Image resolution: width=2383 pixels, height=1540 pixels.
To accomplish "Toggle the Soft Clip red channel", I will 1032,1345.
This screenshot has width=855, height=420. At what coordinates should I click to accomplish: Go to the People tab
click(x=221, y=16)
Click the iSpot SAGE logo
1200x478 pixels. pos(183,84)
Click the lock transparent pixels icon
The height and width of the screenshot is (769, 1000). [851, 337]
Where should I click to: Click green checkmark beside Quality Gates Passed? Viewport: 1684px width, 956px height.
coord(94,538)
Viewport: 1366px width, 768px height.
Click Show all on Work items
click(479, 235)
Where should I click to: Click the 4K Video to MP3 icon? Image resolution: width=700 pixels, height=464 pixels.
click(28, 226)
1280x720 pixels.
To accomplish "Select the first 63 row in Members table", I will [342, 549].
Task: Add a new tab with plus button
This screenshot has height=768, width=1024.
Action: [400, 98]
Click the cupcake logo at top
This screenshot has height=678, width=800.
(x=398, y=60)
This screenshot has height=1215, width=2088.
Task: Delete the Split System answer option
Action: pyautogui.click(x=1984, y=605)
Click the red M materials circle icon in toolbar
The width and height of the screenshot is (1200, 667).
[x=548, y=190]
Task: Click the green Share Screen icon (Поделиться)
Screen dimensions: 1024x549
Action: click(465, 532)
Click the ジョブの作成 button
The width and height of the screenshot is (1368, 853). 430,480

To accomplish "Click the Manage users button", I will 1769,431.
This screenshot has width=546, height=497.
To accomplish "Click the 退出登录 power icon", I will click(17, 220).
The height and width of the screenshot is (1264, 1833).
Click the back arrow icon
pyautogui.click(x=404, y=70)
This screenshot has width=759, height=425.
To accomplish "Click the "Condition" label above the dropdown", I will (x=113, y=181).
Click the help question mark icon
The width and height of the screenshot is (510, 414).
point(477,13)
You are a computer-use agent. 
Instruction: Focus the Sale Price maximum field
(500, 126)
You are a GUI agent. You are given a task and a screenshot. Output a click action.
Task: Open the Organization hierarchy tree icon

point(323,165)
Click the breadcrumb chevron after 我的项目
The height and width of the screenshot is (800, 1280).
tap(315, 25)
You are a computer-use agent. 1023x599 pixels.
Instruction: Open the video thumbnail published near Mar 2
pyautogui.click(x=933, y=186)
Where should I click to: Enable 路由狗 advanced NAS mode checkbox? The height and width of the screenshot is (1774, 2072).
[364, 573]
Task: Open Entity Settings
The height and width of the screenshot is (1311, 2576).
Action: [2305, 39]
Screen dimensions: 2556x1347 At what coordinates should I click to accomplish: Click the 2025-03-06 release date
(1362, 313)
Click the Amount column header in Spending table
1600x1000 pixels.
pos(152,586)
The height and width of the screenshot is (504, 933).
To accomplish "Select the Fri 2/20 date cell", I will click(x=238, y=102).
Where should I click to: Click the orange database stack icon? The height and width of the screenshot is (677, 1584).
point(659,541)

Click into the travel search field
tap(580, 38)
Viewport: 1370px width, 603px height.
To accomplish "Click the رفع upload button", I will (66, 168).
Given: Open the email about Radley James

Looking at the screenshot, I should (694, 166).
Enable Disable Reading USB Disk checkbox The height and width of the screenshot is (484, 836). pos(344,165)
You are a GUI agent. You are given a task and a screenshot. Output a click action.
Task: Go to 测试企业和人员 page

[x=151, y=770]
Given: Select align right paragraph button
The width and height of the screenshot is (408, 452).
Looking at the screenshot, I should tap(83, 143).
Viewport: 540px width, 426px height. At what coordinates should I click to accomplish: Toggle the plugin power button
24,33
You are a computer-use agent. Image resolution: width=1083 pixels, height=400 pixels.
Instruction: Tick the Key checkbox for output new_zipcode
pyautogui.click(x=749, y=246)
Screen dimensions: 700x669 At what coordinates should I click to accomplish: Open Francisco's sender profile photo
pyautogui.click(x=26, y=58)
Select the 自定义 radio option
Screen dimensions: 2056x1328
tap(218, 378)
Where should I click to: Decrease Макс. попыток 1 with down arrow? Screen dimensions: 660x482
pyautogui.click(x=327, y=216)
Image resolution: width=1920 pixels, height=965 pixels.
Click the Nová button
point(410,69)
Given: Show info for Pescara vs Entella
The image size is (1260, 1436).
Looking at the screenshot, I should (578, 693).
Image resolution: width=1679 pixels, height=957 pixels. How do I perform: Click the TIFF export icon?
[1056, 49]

_Your instructions_. Find every line in the entries above that contains the word "Open" and copy each of those lines.

_Expected answer_.
Task: Open the Organization hierarchy tree icon
Instruction: Open the video thumbnail published near Mar 2
Task: Open Entity Settings
Given: Open the email about Radley James
Screen dimensions: 700x669 At what coordinates should I click to accomplish: Open Francisco's sender profile photo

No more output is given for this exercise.